Ces fleurs sont comme les étoiles : si communes que plus personne ne s’émerveille devant elles. Une beauté cachée aux yeux de tous, ignorée de la plupart, voire activement détruite au profit du conformisme ou de l’urbanisme.
Mon jardin offre un refuge à certaines de ces fleurs, probablement trop petites ou pas assez exotiques pour trouver grâce aux yeux des badauds. Visiblement belles, simplement parce qu’elles apportent des couleurs vives qui se démarquent sur le fond vert, elles le sont aussi à un niveau “invisible” : celui du microscope.
Dans le cadre de mon apprentissage de l’utilisation du microscope, j’ai décidé de leur consacrer une série d’articles, où j’exploite à chaque fois ce que j’ai appris entre deux observations.
Je m’intéresse aujourd’hui à Veronica persica, une petite fleur bleue commune.

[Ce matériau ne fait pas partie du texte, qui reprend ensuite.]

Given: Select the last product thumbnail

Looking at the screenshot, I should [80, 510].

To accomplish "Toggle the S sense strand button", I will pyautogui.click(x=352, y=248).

Attribution : Richard Dern
Quelques Veronica persica dans leur environnement naturel
Ces premières observations ont été faites naïvement, sans technique particulière, dans un milieu sec. Cette remarque explique la faible profondeur de champ, matérialisée par les bandes floues à mesure que l’on s’éloigne du centre de la photo. Si j’avais employé un milieu approprié et recouvert la préparation avec une lamelle, l’échantillon aurait été plat, m’offrant une profondeur de champ plus uniforme.
Dans un premier temps, j’ai joué avec le diaphragme du microscope et la hauteur du condenseur.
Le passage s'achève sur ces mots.